- _WHAT THE EXERCISE ASKS_
Begin with the line in which "Click the Cab/Car" appears and end with the final line of the entries. Retype each one exactly and add nothing.

- _INFORMATION SHOWN_

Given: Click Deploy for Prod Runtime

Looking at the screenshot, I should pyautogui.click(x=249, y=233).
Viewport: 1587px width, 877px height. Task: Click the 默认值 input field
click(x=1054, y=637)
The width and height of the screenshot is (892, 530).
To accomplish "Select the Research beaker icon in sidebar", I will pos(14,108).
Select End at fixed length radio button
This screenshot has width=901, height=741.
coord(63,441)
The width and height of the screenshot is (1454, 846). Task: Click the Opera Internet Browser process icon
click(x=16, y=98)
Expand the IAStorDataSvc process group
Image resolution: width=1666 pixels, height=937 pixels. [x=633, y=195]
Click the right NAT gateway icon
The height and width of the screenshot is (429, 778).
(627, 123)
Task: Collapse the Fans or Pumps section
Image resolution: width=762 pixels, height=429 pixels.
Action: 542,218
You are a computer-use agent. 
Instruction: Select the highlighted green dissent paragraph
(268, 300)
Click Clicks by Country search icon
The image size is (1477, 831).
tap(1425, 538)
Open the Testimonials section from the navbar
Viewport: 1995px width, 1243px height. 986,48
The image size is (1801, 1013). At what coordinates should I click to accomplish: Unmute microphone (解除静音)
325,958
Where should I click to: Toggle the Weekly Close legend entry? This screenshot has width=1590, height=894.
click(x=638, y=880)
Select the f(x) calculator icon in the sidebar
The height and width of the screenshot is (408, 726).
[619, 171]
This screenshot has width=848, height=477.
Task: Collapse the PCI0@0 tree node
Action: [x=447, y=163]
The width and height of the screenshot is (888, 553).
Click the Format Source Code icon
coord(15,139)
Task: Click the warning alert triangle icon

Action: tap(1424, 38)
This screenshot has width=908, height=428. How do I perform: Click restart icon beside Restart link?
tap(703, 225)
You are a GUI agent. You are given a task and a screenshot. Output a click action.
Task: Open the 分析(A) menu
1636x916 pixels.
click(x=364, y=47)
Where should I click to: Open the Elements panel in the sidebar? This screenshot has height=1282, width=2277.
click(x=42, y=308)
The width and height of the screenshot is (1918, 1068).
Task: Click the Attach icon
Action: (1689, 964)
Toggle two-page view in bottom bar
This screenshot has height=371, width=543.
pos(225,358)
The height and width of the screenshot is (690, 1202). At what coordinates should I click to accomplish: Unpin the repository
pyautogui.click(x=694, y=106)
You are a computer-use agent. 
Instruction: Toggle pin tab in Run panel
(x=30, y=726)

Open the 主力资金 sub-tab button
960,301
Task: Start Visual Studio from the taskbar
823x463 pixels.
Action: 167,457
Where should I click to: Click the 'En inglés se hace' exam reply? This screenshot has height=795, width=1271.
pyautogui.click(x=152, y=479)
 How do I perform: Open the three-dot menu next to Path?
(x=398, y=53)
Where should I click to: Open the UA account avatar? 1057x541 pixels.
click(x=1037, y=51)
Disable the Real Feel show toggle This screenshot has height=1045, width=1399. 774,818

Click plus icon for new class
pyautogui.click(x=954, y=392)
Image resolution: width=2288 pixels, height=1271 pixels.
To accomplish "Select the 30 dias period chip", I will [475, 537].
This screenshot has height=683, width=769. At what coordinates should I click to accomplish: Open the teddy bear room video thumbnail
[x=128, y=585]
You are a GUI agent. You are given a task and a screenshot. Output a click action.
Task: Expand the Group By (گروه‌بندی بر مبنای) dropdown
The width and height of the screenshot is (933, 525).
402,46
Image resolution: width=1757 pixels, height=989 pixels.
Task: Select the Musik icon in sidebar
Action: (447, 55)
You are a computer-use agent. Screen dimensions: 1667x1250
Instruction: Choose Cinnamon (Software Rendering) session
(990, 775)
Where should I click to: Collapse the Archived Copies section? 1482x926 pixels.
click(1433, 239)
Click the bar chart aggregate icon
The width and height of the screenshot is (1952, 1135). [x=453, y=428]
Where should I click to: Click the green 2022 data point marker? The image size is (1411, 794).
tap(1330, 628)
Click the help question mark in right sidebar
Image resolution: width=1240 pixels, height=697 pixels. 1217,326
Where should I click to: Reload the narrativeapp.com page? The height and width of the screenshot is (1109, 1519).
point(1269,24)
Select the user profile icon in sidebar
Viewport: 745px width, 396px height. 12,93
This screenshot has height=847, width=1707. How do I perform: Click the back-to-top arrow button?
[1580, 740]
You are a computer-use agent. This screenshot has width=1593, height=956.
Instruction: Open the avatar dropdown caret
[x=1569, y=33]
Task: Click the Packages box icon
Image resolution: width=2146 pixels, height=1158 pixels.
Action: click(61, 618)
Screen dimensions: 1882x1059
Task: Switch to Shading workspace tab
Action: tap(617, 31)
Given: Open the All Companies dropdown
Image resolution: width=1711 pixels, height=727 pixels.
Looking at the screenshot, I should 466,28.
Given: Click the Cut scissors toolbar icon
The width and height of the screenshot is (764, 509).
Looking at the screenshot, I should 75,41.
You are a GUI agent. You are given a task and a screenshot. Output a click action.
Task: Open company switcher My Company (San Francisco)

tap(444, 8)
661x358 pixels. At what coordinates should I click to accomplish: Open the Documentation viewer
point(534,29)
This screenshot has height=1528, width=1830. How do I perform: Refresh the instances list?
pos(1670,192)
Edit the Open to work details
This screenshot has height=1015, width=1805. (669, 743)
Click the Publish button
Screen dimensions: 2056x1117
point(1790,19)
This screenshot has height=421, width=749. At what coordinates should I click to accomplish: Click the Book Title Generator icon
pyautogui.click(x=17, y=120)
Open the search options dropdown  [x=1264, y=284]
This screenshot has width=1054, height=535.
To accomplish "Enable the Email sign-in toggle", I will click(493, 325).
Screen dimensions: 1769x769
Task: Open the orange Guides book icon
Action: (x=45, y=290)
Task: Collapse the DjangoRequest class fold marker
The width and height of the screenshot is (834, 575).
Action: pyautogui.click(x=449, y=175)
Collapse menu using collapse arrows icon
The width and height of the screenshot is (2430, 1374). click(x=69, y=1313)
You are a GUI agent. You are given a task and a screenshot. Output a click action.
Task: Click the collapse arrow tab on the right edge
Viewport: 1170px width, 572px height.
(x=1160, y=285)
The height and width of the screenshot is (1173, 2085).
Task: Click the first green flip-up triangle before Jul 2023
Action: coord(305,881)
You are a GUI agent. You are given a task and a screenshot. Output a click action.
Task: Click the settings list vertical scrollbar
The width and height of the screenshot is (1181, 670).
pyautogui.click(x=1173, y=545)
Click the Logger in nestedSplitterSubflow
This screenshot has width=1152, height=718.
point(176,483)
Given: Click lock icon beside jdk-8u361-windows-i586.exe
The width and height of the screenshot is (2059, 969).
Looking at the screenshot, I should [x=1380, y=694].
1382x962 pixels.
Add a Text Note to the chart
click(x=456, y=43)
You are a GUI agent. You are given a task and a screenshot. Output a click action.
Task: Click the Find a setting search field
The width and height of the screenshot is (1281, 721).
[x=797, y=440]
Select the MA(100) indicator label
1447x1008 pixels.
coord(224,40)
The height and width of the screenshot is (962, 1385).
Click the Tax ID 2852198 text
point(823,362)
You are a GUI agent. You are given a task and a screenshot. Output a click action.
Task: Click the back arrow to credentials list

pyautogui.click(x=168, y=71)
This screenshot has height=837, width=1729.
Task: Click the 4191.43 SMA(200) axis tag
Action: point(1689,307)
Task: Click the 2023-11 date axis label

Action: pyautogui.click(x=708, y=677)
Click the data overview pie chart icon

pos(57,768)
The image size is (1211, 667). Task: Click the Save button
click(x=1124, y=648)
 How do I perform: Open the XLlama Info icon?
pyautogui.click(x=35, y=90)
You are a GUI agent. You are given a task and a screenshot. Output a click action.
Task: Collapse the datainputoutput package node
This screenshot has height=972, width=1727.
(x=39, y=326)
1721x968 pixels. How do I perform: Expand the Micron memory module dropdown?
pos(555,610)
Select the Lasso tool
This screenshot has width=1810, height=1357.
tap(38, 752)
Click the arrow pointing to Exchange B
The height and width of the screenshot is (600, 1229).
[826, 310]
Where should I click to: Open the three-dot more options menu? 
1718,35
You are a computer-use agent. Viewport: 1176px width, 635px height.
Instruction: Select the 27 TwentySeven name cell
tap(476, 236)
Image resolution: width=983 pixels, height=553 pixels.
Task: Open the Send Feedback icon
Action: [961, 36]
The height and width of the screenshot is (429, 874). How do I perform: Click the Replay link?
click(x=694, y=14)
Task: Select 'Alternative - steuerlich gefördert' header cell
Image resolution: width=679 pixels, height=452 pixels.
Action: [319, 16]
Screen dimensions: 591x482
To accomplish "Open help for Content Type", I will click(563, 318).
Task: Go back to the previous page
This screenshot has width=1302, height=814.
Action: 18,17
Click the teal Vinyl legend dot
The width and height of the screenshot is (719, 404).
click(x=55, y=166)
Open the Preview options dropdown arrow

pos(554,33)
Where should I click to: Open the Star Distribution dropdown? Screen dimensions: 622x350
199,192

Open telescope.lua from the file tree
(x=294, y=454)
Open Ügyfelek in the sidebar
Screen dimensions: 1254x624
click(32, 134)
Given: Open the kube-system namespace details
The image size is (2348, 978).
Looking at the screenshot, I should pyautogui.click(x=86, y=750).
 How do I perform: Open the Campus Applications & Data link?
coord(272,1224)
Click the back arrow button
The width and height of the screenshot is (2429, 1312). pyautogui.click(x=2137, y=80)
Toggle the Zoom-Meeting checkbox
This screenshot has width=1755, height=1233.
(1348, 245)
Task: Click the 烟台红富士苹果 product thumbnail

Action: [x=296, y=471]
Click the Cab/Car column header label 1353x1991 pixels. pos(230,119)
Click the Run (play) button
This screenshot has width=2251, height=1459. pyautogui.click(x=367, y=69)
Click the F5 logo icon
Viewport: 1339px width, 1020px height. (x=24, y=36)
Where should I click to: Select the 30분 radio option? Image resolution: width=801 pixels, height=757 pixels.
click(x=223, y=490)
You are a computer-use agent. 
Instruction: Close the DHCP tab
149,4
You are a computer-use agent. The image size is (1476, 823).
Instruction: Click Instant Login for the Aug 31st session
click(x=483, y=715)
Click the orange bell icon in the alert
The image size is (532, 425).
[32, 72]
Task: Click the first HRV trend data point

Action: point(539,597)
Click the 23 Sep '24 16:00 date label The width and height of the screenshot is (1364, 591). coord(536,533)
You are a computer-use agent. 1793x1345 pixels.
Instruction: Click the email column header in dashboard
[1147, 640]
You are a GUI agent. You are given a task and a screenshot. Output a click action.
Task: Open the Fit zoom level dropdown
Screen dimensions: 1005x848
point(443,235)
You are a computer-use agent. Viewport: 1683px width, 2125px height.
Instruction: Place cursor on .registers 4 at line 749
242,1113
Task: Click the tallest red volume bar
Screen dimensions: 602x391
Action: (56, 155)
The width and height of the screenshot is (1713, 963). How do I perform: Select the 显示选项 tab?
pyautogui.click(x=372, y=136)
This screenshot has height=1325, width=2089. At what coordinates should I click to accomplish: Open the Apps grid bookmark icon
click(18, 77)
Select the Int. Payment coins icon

- _SOLVED PROBLEM_
Click the Cab/Car column header label 1353x1991 pixels. pos(230,119)
Click the Run (play) button
This screenshot has width=2251, height=1459. pyautogui.click(x=367, y=69)
Click the F5 logo icon
Viewport: 1339px width, 1020px height. (x=24, y=36)
Where should I click to: Select the 30분 radio option? Image resolution: width=801 pixels, height=757 pixels.
click(x=223, y=490)
You are a computer-use agent. 
Instruction: Close the DHCP tab
149,4
You are a computer-use agent. The image size is (1476, 823).
Instruction: Click Instant Login for the Aug 31st session
click(x=483, y=715)
Click the orange bell icon in the alert
The image size is (532, 425).
[32, 72]
Task: Click the first HRV trend data point

Action: point(539,597)
Click the 23 Sep '24 16:00 date label The width and height of the screenshot is (1364, 591). coord(536,533)
You are a computer-use agent. 1793x1345 pixels.
Instruction: Click the email column header in dashboard
[1147, 640]
You are a GUI agent. You are given a task and a screenshot. Output a click action.
Task: Open the Fit zoom level dropdown
Screen dimensions: 1005x848
point(443,235)
You are a computer-use agent. Viewport: 1683px width, 2125px height.
Instruction: Place cursor on .registers 4 at line 749
242,1113
Task: Click the tallest red volume bar
Screen dimensions: 602x391
Action: (56, 155)
The width and height of the screenshot is (1713, 963). How do I perform: Select the 显示选项 tab?
pyautogui.click(x=372, y=136)
This screenshot has height=1325, width=2089. At what coordinates should I click to accomplish: Open the Apps grid bookmark icon
click(18, 77)
Select the Int. Payment coins icon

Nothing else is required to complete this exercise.